Cardano may have lost its investors’ confidence over time. But it did not lose its popularity thanks to its immense potential and roadmap for development.
Combined with the efforts of the Cardano development team, the blockchain is gaining an audience in the space it intends to dominate.
Cardano goes upwards
According to a recent report from CryptoCompare, Cardano’s developer activity has been moving upward for almost six months now.
The Github commits on the blockchain have also increased from 5400 to 6200 in this timespan.
Cardano development | Source: CryptoCompare
But the opposite of this growth has been noted on the investors’ front. Starting November 2021, the monthly fees registered on Cardano have been declining. At the time of writing, it stood 75.4% lower than its previous level.
Eight months ago, the network was generating $1.62 million in said fees. However, last month, despite a 16% uptick, the total fees generated amounted to just $0.43 million.
Cardano monthly fees | Source: CryptoCompare
This highlights the decreased usage at the hands of the investors. Well, this decline was bound to take place since ADA as an asset has been on a disappointing streak.

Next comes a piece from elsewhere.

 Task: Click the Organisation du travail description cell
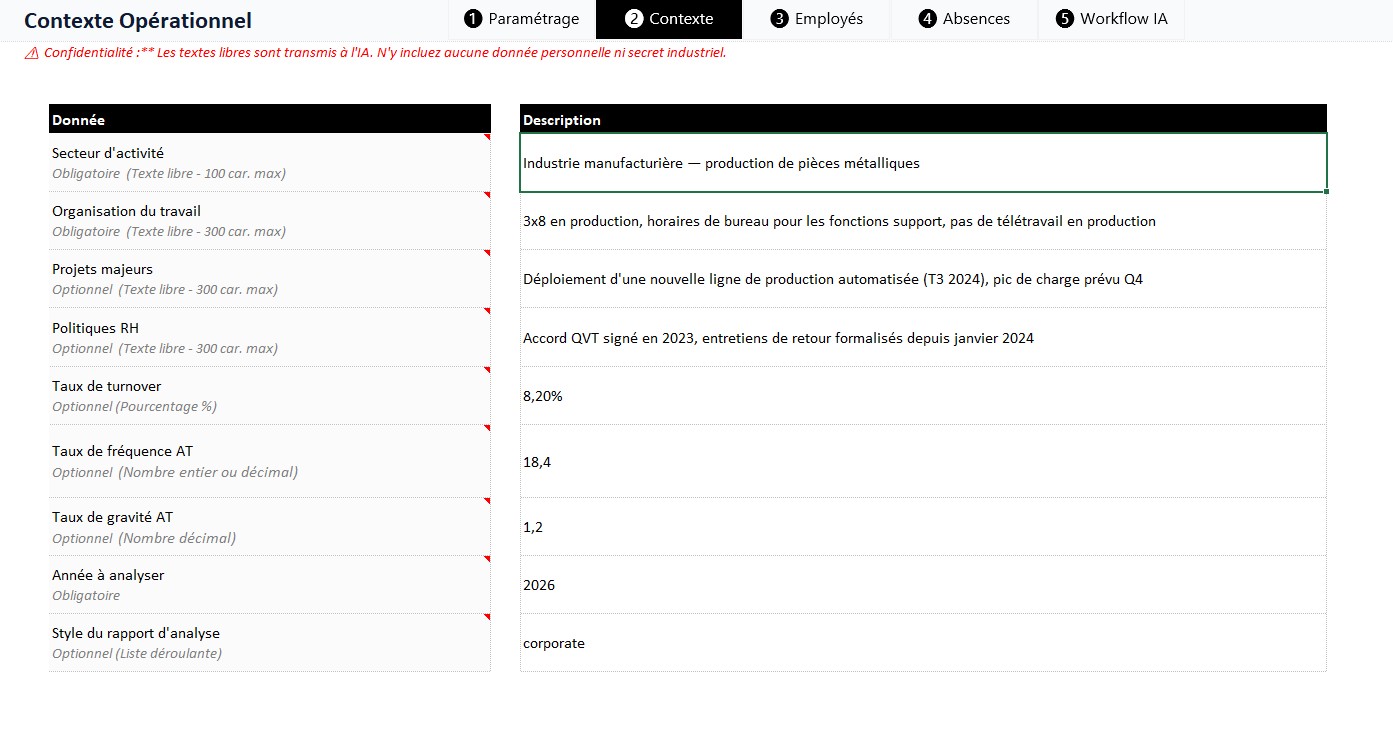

Trading at $0.455, at press time, ADA was 85.57% down from its all-time high. Thus, failing to gain support from the market.
Cardano had already lost the support of the 200-day Simple Moving Average (SMA) months ago. Now, over the course of the last two months, it even lost the 100-day SMA and the 50-day SMA.

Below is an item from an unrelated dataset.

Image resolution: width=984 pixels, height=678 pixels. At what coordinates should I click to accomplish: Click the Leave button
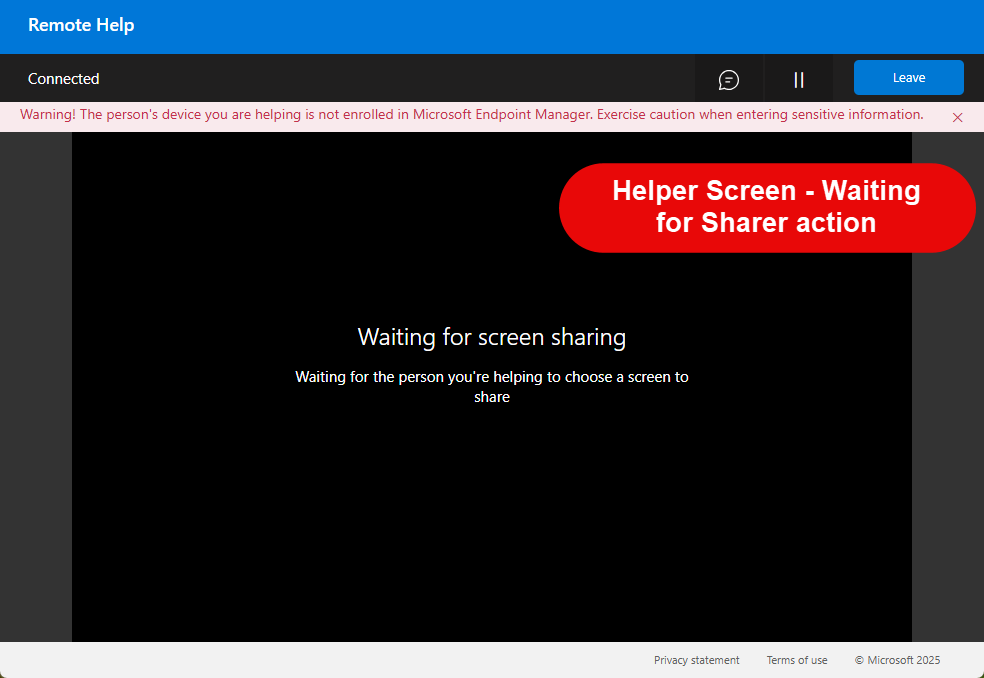tap(908, 78)
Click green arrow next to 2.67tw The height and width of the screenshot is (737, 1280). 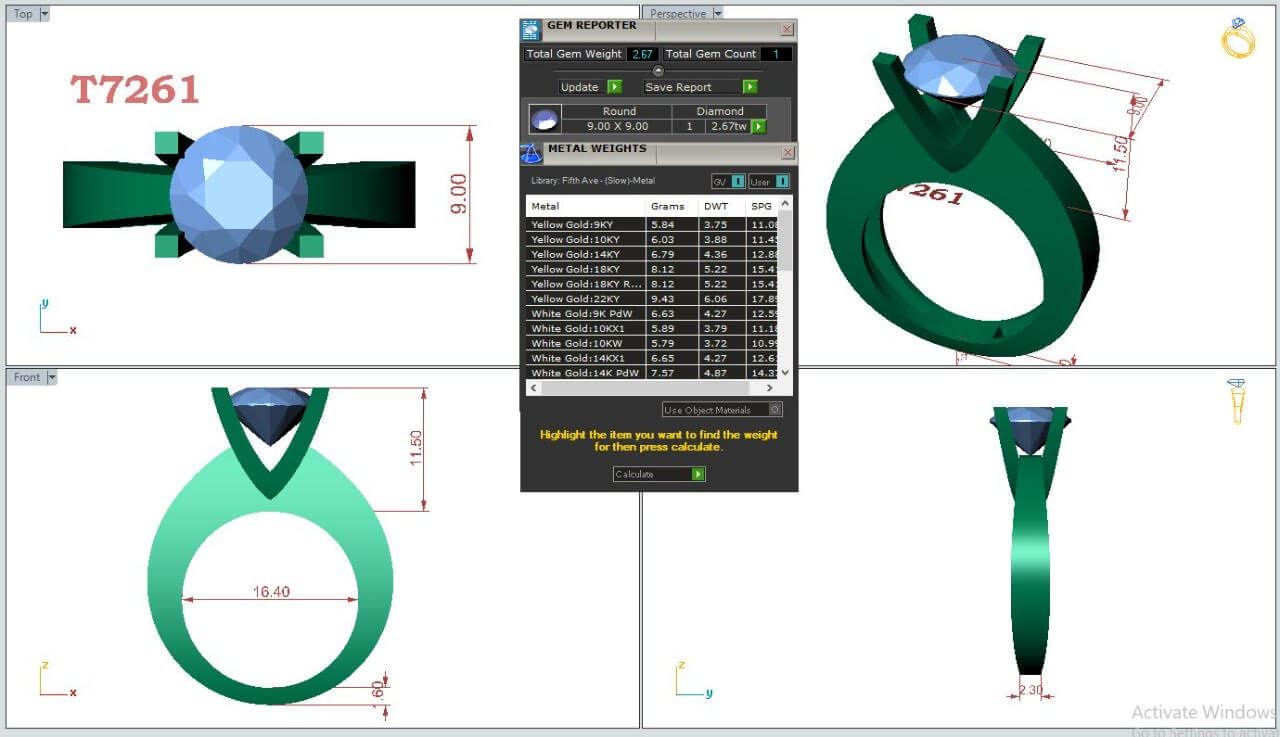point(759,126)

Moreover, Cardano would need investors’ faith to sail through the bearish headwinds. But investors haven’t been content with ADA’s performance for quite sometime now.
This is because, of all the major cryptocurrencies, ADA has been the worst-performing asset in the last 12 months. The Return on Investment (ROI) for Bitcoin, Ethereum, and XRP is in the negative at 38%, 44%, and 48%.
Cardano, on the other hand, sits at -65.4%, making it evident why it isn’t faring as well as others.